What’s more, some companies are reportedly rehiring staff they initially thought they could replace with AI, indicating the technology is not yet fully mature for mass replacement.

Earlier this week, Block, the fintech firm behind Cash App, quietly rehired some of the 4,000 employees it laid off last month as part of its AI-driven restructuring.

Still, many of the crypto firms cutting jobs are keen to advertise them as a necessary consequence of increasing their efficiency through AI.

“We’re doubling down on Messari as an AI-first company serving institutions through research and AI products,” Diran Li, the firm’s new CEO, said on Monday after previous CEO Eric Turner stepped down amid widespread job cuts at the firm.

It’s a similar story over at Gemini, the crypto exchange started by Cameron and Tyler Winklevoss.

“Not using AI at Gemini will soon be the equivalent of showing up to work with a typewriter instead of a laptop,” the exchange said in a Thursday letter to shareholders. “As a result, we have reduced the size of our workforce by roughly 30% since the start of 2026.”

Not just AI

Not everyone is blaming AI for their job cuts, however.

Optimism Labs, one of the most active organisations scaling the Ethereum blockchain, cut some 20 jobs on March 12.

“This is about doing fewer things well, making decisions faster, and reducing coordination overhead,” Jing Wang, the firm’s CEO, said.

The cuts come after Coinbase announced plans to stop sharing revenue from its layer 2 network Base with Optimism in February.

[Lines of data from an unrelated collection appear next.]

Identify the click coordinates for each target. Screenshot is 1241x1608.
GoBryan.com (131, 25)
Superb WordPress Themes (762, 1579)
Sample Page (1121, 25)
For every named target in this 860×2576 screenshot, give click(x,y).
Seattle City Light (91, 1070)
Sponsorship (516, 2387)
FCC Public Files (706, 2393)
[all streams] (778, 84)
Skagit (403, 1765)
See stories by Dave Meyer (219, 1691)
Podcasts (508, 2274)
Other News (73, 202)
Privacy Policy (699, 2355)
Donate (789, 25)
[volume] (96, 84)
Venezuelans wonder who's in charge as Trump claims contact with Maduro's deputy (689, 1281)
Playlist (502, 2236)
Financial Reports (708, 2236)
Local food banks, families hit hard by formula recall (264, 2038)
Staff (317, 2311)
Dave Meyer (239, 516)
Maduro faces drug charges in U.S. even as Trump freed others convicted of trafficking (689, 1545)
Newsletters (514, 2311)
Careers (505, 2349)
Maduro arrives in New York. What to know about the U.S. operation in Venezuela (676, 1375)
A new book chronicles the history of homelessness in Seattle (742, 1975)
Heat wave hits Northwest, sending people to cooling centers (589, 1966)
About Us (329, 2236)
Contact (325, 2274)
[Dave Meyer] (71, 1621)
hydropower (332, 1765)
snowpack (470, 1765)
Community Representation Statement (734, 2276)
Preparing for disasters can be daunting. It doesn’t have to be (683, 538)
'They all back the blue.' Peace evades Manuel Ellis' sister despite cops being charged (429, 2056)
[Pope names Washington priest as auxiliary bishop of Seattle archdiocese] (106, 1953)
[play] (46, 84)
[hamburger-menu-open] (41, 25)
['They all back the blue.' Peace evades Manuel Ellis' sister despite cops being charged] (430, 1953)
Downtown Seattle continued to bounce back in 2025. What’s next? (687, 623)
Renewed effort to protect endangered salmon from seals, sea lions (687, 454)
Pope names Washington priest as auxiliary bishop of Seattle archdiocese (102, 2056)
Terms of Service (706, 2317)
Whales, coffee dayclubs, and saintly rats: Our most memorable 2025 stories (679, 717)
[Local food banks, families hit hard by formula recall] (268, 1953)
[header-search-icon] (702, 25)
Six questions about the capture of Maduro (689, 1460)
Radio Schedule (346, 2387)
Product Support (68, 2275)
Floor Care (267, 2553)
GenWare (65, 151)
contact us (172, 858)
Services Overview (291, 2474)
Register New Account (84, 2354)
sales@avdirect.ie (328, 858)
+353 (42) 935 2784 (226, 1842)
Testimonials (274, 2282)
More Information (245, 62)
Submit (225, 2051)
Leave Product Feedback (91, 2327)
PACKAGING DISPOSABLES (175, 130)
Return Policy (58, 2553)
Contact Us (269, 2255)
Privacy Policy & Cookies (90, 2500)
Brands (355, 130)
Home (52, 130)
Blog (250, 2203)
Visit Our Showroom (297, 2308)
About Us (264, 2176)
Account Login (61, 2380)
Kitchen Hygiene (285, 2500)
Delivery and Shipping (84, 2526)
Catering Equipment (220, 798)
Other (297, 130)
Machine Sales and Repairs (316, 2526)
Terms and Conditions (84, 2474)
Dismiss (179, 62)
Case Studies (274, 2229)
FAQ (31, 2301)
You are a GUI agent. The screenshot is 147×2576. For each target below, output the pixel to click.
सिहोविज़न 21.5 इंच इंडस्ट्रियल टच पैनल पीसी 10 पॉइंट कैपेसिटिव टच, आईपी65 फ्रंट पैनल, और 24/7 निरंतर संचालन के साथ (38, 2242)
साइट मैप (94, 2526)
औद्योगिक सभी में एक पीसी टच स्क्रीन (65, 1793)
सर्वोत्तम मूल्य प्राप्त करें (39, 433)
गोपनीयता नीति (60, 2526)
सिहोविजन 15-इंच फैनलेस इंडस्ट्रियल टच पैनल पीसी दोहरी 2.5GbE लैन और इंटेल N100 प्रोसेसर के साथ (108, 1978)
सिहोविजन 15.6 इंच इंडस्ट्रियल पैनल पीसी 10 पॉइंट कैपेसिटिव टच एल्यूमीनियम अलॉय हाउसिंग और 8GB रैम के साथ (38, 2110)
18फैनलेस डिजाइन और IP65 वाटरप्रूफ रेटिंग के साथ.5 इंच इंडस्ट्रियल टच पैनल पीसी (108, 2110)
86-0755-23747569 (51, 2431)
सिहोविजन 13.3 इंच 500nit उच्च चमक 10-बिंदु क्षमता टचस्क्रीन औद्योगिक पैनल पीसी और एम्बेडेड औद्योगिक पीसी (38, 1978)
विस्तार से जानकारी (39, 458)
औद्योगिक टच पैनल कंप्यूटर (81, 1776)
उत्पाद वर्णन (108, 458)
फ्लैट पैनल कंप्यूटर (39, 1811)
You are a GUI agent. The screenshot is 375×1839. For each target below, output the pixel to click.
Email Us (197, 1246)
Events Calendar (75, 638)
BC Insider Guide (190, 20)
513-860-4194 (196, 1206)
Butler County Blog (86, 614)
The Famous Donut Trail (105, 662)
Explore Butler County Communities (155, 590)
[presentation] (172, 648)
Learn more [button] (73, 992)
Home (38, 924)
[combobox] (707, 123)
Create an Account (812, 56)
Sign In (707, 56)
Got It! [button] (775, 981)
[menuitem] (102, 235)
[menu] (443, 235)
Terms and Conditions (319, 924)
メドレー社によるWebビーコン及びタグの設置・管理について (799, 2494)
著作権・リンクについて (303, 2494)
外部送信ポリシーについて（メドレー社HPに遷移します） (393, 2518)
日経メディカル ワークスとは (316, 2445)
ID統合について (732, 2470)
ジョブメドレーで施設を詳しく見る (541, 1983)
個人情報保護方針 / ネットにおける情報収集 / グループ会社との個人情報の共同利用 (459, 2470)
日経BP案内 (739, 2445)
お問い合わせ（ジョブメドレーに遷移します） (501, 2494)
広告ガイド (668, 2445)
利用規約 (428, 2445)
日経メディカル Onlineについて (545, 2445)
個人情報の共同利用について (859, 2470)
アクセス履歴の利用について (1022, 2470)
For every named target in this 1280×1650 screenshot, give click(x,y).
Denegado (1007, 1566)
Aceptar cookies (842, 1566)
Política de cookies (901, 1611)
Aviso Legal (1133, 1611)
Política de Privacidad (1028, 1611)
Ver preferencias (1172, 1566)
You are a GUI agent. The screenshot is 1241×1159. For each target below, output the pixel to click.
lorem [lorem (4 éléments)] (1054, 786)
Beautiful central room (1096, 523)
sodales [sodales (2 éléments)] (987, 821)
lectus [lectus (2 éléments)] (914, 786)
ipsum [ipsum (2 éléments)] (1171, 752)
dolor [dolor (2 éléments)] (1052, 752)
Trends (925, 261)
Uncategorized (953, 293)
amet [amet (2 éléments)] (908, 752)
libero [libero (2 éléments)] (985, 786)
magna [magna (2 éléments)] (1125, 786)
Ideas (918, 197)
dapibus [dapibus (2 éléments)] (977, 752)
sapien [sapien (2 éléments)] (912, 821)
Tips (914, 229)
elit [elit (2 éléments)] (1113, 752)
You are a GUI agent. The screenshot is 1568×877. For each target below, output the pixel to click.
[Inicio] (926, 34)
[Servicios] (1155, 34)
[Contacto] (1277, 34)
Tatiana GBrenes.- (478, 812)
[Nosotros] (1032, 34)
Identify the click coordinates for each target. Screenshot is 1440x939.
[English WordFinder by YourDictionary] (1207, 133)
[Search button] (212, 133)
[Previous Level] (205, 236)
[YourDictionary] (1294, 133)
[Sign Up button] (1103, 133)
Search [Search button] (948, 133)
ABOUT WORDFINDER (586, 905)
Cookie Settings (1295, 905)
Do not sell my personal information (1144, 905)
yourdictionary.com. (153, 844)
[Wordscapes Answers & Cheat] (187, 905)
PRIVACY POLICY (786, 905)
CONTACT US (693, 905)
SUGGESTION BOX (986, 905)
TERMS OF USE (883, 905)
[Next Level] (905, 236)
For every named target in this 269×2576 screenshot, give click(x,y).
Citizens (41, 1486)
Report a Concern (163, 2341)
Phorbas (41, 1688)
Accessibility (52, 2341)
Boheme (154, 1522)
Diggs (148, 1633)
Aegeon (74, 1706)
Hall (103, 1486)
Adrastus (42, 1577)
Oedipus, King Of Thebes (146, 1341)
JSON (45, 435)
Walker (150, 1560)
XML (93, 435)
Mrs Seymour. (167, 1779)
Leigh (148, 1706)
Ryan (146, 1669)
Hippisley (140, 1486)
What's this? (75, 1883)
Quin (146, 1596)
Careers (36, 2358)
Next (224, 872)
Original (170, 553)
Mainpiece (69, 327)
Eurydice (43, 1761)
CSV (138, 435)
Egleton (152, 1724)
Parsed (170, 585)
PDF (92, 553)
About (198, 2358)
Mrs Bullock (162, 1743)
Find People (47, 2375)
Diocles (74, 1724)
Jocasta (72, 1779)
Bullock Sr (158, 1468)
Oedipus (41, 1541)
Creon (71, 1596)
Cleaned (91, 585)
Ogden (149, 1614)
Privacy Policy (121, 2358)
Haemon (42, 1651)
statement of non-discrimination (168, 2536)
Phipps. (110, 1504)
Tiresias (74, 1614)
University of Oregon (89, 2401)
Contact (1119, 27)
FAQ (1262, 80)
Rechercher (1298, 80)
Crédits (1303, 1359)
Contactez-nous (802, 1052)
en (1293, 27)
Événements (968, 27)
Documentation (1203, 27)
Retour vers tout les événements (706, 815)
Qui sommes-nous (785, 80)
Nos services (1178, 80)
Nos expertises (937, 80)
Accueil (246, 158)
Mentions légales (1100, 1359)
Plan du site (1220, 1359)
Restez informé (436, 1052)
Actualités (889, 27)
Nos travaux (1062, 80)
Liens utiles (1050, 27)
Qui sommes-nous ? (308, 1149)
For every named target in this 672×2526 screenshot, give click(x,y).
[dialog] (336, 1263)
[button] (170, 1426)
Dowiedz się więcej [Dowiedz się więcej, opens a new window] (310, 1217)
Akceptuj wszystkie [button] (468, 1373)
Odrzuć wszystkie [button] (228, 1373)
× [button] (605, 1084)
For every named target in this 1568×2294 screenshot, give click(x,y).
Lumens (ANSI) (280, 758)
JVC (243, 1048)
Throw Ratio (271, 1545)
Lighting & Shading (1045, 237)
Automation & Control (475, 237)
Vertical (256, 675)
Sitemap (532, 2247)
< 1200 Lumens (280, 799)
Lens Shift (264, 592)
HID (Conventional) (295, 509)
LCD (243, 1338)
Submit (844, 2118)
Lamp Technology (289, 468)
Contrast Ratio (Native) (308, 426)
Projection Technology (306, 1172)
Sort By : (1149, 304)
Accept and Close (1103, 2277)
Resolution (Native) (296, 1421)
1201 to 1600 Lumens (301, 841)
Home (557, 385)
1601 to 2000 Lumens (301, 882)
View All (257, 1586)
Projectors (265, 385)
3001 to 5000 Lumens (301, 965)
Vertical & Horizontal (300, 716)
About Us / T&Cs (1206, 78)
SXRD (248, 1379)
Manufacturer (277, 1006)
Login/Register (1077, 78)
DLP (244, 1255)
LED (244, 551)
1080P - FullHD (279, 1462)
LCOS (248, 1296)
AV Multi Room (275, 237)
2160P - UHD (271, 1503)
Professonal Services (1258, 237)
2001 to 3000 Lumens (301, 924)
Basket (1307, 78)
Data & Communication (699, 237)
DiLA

More recently, the Algorand Foundation, a nonprofit that helps develop the Algorand blockchain, announced that it had cut its workforce by 25%.

“This decision was not taken lightly and is in response to the uncertain global macro environment as well as the broader downturn in crypto markets,” the foundation said on Wednesday.

Since the start of the month, the US and Israel’s war with Iran has caused oil and gas prices to soar, sending shockwaves throughout the global economy.

Analysts warn that a spike in inflation driven by higher oil prices could spell further trouble for stocks, gold and crypto.